Spalvia sungguh indah, dengan daun-daun kemerahan yang berjatuhan dan langit yang bersinar emas, karena sudah saatnya matahari pergi ke arah lain, kurasa untuk menyinari kerajaan lain di Spalvia ini. Aku berlari menuju kedalaman hutan yang lebih terang, merasakan angin menempa wajahku. Aku hampir memekik girang, merasakan kebebasan saat berlari di tanah yang diselimuti dedaunan kering.

Aku berhenti, mengistirahatkan tanganku pada pohon besar yang bertekstur kasar. Mataku masih menghadap ke depan, melihat barisan pohon yang masih panjang, terguyur sinar matahari keemasan yang mulai memudar.
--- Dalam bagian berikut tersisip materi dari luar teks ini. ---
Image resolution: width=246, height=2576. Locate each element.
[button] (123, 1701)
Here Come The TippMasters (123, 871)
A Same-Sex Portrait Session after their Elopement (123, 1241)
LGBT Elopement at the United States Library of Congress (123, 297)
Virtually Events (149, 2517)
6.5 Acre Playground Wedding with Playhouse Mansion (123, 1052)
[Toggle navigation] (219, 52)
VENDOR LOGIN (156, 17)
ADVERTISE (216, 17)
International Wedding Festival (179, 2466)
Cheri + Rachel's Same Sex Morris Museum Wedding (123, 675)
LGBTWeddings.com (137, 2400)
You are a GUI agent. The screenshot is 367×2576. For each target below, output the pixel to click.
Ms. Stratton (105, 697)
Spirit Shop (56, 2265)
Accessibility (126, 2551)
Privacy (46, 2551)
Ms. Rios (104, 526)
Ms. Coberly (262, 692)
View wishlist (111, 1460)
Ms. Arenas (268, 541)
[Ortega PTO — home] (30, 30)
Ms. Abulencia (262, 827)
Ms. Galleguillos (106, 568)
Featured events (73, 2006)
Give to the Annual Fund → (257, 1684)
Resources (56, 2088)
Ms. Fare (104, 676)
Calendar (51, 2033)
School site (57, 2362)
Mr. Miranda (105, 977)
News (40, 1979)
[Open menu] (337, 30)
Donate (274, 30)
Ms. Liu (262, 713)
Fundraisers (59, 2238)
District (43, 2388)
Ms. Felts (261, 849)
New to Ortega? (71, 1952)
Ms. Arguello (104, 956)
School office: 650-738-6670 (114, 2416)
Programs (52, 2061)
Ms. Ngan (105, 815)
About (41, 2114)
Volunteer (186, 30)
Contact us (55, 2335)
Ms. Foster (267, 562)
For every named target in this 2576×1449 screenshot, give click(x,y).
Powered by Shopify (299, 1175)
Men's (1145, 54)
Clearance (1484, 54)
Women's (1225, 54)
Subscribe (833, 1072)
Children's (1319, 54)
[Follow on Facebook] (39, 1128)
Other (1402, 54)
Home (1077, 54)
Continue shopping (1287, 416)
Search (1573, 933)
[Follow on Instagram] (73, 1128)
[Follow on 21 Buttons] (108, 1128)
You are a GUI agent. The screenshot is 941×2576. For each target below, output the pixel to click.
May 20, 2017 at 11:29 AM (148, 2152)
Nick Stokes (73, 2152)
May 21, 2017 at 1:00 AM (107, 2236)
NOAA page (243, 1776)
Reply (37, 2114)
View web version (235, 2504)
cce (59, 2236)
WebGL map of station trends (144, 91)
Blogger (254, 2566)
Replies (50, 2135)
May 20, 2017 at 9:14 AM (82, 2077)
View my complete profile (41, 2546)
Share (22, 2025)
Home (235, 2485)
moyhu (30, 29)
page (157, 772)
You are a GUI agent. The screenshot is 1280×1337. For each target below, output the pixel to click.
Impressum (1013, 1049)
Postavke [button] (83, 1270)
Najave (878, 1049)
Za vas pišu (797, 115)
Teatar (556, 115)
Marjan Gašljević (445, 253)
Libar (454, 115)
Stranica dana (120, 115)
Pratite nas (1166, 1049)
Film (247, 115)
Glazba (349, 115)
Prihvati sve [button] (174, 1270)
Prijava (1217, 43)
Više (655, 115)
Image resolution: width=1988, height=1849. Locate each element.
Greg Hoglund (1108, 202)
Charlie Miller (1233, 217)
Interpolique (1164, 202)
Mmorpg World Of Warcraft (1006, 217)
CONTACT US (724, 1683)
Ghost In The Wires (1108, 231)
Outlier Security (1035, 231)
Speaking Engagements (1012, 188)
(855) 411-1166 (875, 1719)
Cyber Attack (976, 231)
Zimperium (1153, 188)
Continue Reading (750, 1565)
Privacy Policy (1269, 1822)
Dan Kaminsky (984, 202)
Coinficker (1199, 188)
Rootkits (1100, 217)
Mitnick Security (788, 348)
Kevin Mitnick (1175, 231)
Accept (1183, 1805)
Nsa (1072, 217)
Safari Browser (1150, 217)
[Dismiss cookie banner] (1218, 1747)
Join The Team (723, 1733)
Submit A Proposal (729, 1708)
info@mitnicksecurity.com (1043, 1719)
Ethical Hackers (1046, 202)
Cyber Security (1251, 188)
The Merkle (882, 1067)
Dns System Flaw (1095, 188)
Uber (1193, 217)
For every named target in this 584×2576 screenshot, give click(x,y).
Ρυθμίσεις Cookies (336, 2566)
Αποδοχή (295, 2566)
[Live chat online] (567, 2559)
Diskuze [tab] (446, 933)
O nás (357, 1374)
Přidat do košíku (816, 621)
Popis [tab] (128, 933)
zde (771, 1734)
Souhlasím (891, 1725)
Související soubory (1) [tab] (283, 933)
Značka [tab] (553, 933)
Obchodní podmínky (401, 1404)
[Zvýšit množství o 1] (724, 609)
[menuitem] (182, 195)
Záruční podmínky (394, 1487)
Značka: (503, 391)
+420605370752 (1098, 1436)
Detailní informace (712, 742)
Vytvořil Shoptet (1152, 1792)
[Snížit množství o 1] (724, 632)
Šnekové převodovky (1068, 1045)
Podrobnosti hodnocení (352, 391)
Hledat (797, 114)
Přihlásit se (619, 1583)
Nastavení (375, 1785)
Saat aku hendak berlari lagi, seseorang memanggilku.

"Mau kemana, Jennifer?"

Aku tersentak, langsung menghadap arah datangnya suara.

Author's note: Antares adalah nama bintang berwarna merah terang di rasi bintang Scorpio dalam galaksi Bima Sakti dan bintang paling terang ke-16 pada langit malam. Antares merupakan salah satu dari empat bintang paling terang di dekat ekliptika. Nama ini diberikan oleh Malaikat Penjaga Spalvia, Scorpialus, untuk jasa-jasa Gladiolus yang telah menjaga Kerajaan Merah dengan sekuat tenaga. Nama ini lalu diturunkan ke Matt, yang menjadi kesatria di Kerajaan Merah.